Andrei Alexandrescu SeeWebsiteForEmail at erdani.org
Thu Feb 19 06:53:35 PST 2009


Michel Fortin wrote:
> On 2009-02-19 00:50:06 -0500, Bill Baxter <wbaxter at gmail.com> said:
> 
>> On Thu, Feb 19, 2009 at 2:35 PM, Andrei Alexandrescu
>>> In general I'm weary of unwitting operator overloading, but I think this
>>> case is more justified than others. Thoughts?
>>
>> No.  ~ means matching in Perl.  In D it means concatenation.  This
>> special case is not special enough to warrant breaking D's convention,
>> in my opinion.  It also breaks D's convention that operators have an
>> inherent meaning which shouldn't be subverted to do unrelated things.
> 
> Indeed. That's why I don't like seeing `~` here.
> 
> 
>> What about turning it around and using 'in' though?
>>
>>    foreach(e; regex("a[b-e]", "g") in "abracazoo")
>>       writeln(e);
>>
>> The charter for "in" isn't quite as focused as that for ~, and anyway
>> you could view this as finding instances of the regular expression
>> "in" the string.
> 
> That seems reasonable, although if we support it it shouldn't be limited 
> to regular expressions for coherency reasons. For instance:
> 
>     foreach(e; "co" in "conoco")
>         writeln(e);
> 
> should work too. If we can't make that work in the most simple case, 
> then I'd say it shouldn't with the more complicated ones either.

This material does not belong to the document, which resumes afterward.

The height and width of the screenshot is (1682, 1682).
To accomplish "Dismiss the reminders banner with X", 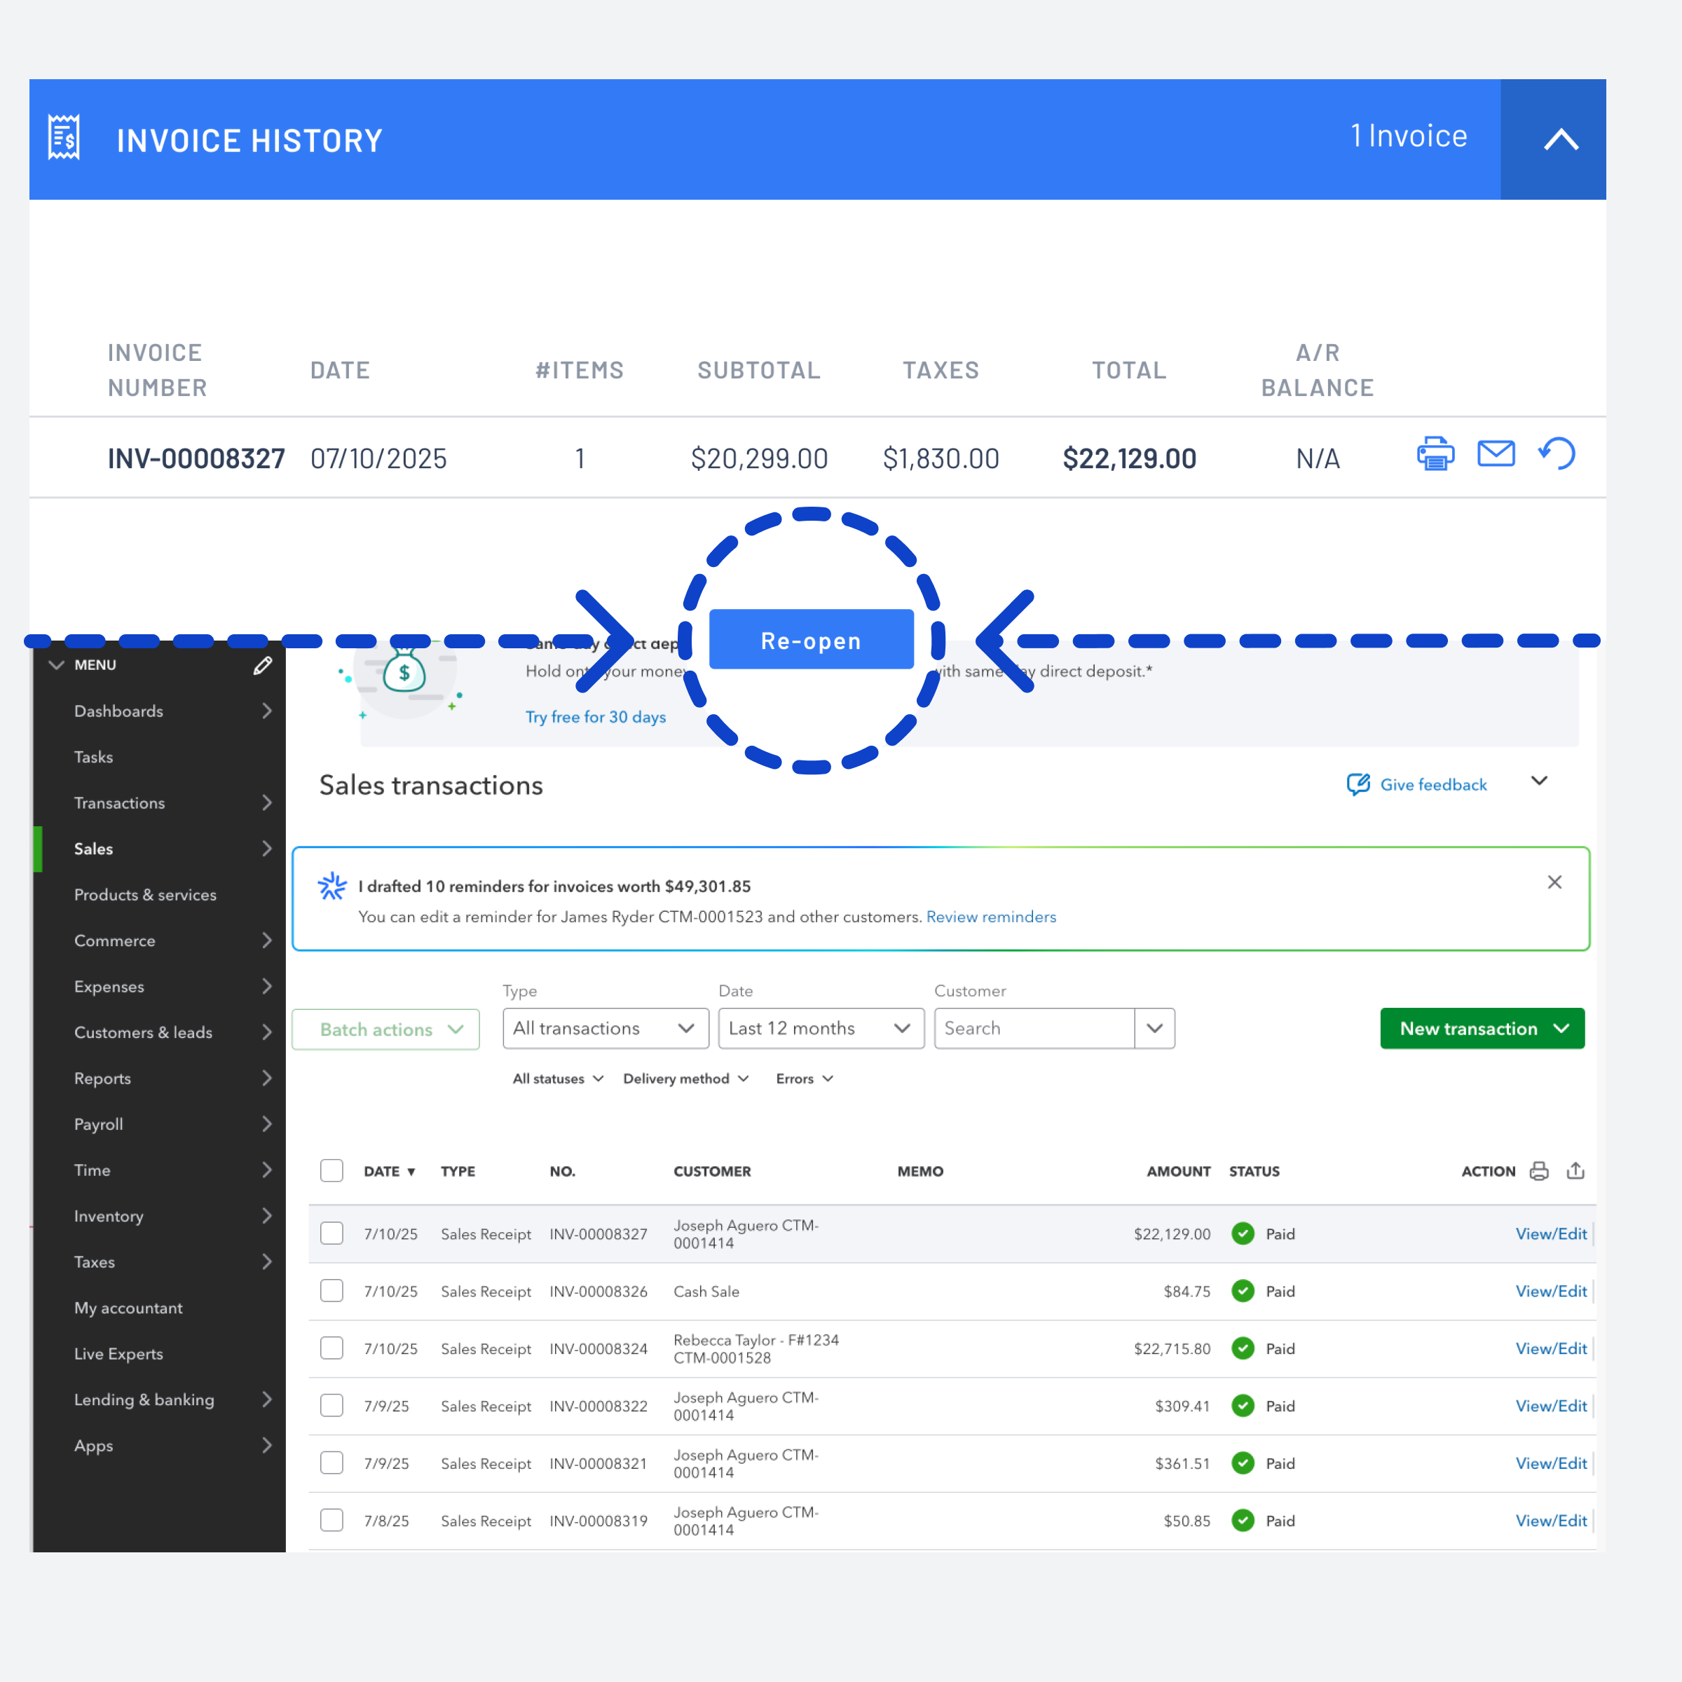I will point(1554,882).
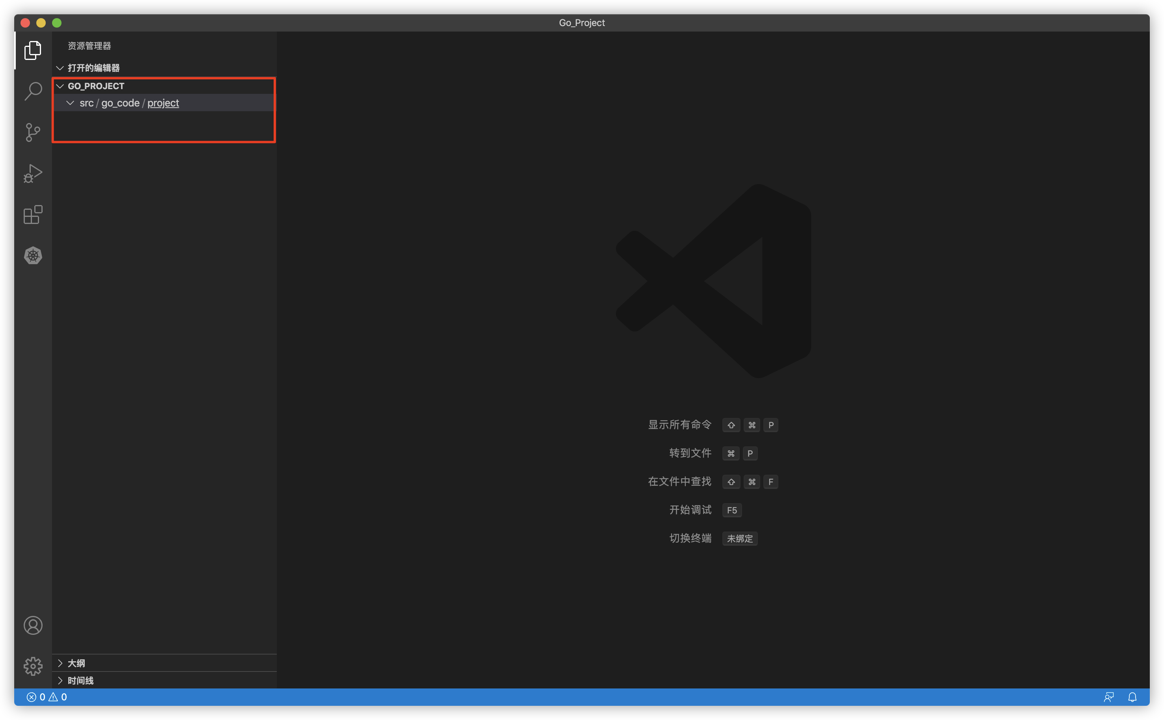
Task: Click the green full-screen window button
Action: tap(57, 23)
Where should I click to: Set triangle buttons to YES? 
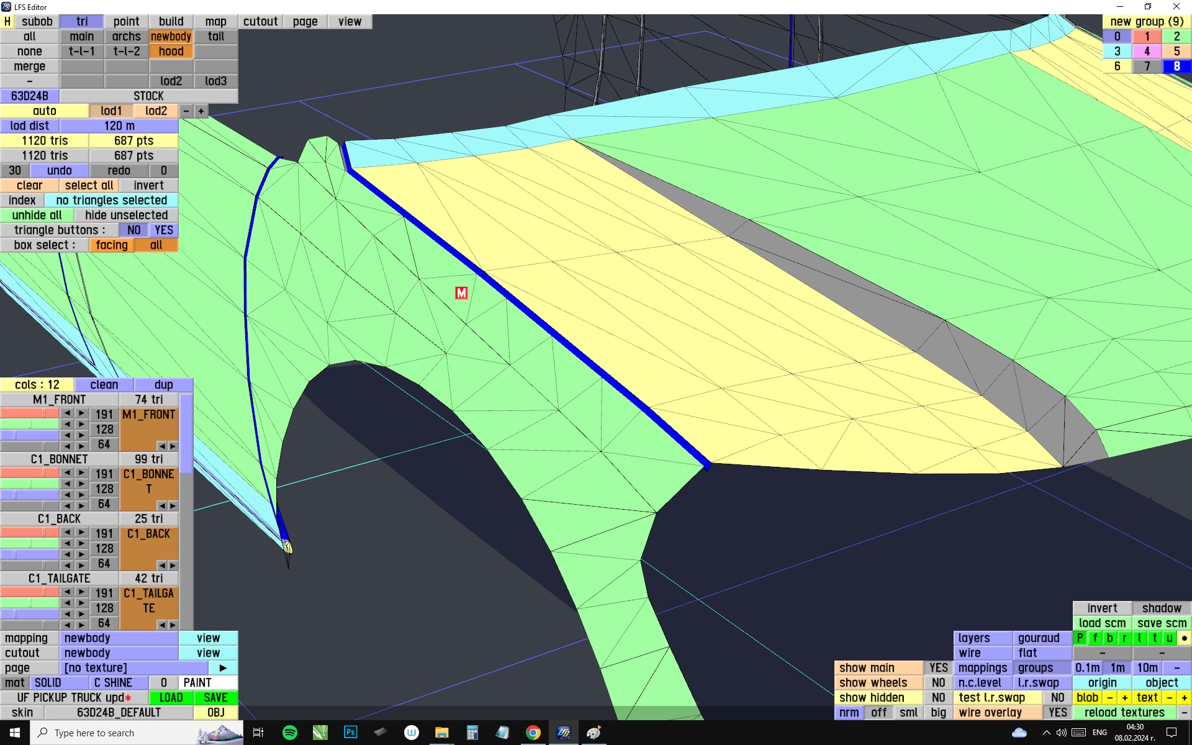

Well I'm a bit unhappy about that one. At least in current D and to 
yours truly, "in" means "fast membership lookup". The use above is 
linear lookup. I'm not saying that's bad, but I prefer the non-diluted 
semantics. For linear search, there's always find().

> By the way, regular expressions should work everywhere where we can 
> search for a string. For instance (from std.string):
> 
>     auto firstMatchIndex = find("conoco", "co");
> 
> should work with a regex too:
> 
>     auto firstMatchIndex = find("abracazoo", regex("a[b-e]", "g"));

If you mean typeof(firstMatchIndex) to be size_t, that's unlikely to be 
enough. When looking for a regular expression, you need more than just 
an index - you need captures, "pre" and "post" substrings, the works. 
That's why matching a string against a regex must return a richer 
structure that can't be easily integrated with std.algorithm.